*** Opening of Material for the task ***

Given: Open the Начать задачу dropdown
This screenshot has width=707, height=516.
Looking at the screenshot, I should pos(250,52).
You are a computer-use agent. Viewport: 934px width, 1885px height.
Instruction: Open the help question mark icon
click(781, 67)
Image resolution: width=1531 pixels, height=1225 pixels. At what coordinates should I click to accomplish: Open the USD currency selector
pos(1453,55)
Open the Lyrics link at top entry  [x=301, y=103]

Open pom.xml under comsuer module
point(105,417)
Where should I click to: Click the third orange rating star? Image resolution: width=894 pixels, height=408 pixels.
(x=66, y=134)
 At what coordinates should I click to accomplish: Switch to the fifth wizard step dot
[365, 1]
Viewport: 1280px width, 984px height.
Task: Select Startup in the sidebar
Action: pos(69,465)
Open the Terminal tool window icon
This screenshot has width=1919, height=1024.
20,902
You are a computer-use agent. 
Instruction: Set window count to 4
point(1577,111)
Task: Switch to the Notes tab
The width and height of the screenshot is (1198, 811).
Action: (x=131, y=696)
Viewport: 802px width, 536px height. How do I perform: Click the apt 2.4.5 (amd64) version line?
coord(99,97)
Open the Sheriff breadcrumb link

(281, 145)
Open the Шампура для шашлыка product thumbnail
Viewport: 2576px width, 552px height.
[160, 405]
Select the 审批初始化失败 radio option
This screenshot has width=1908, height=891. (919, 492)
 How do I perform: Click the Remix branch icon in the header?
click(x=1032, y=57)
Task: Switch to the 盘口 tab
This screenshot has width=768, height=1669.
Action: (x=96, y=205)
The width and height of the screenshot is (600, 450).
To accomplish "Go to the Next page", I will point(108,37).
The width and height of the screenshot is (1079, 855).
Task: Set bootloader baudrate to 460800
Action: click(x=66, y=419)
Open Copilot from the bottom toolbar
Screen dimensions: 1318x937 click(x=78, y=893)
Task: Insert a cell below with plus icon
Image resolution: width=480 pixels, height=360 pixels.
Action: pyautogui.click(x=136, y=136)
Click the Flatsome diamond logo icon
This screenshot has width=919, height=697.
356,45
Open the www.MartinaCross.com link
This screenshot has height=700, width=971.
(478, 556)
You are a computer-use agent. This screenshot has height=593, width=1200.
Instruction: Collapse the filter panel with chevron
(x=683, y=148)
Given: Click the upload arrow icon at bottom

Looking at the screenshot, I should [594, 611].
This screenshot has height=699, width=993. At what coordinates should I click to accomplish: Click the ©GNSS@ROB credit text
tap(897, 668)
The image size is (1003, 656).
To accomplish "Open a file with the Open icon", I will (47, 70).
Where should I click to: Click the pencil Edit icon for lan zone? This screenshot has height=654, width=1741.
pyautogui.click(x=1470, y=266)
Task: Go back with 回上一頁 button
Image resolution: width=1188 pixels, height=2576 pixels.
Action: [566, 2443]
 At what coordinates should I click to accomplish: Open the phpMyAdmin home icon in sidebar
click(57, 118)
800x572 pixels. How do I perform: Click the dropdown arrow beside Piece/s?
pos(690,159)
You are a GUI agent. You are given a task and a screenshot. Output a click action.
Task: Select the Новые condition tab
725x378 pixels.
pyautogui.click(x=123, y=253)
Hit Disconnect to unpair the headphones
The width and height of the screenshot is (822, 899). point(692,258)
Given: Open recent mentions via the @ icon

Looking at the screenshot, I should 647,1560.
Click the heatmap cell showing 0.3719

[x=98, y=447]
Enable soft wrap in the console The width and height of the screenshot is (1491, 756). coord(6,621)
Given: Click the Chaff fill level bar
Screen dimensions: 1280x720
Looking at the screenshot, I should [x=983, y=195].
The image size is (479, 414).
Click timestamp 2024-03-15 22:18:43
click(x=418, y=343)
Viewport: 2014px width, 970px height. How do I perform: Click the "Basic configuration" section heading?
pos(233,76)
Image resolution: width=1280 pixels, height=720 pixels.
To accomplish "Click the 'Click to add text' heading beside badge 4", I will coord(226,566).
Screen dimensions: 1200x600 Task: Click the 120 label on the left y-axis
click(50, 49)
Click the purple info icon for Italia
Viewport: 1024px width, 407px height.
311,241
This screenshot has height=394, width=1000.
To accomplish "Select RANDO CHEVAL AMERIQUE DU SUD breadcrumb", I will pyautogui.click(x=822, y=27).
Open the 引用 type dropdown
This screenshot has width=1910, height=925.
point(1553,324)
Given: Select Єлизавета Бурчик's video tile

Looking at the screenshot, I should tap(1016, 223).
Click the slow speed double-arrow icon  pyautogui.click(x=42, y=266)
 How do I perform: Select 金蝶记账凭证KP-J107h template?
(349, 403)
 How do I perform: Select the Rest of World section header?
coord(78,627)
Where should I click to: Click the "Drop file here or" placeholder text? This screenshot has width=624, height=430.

*** Close of Material for the task ***

**Task requirements:**
Return, line for line and unchanged, the data from its first line through the line containing "Task: Switch to the Notes tab".

**Exercise output:**
Given: Open the Начать задачу dropdown
This screenshot has width=707, height=516.
Looking at the screenshot, I should pos(250,52).
You are a computer-use agent. Viewport: 934px width, 1885px height.
Instruction: Open the help question mark icon
click(781, 67)
Image resolution: width=1531 pixels, height=1225 pixels. At what coordinates should I click to accomplish: Open the USD currency selector
pos(1453,55)
Open the Lyrics link at top entry  [x=301, y=103]

Open pom.xml under comsuer module
point(105,417)
Where should I click to: Click the third orange rating star? Image resolution: width=894 pixels, height=408 pixels.
(x=66, y=134)
 At what coordinates should I click to accomplish: Switch to the fifth wizard step dot
[365, 1]
Viewport: 1280px width, 984px height.
Task: Select Startup in the sidebar
Action: pos(69,465)
Open the Terminal tool window icon
This screenshot has width=1919, height=1024.
20,902
You are a computer-use agent. 
Instruction: Set window count to 4
point(1577,111)
Task: Switch to the Notes tab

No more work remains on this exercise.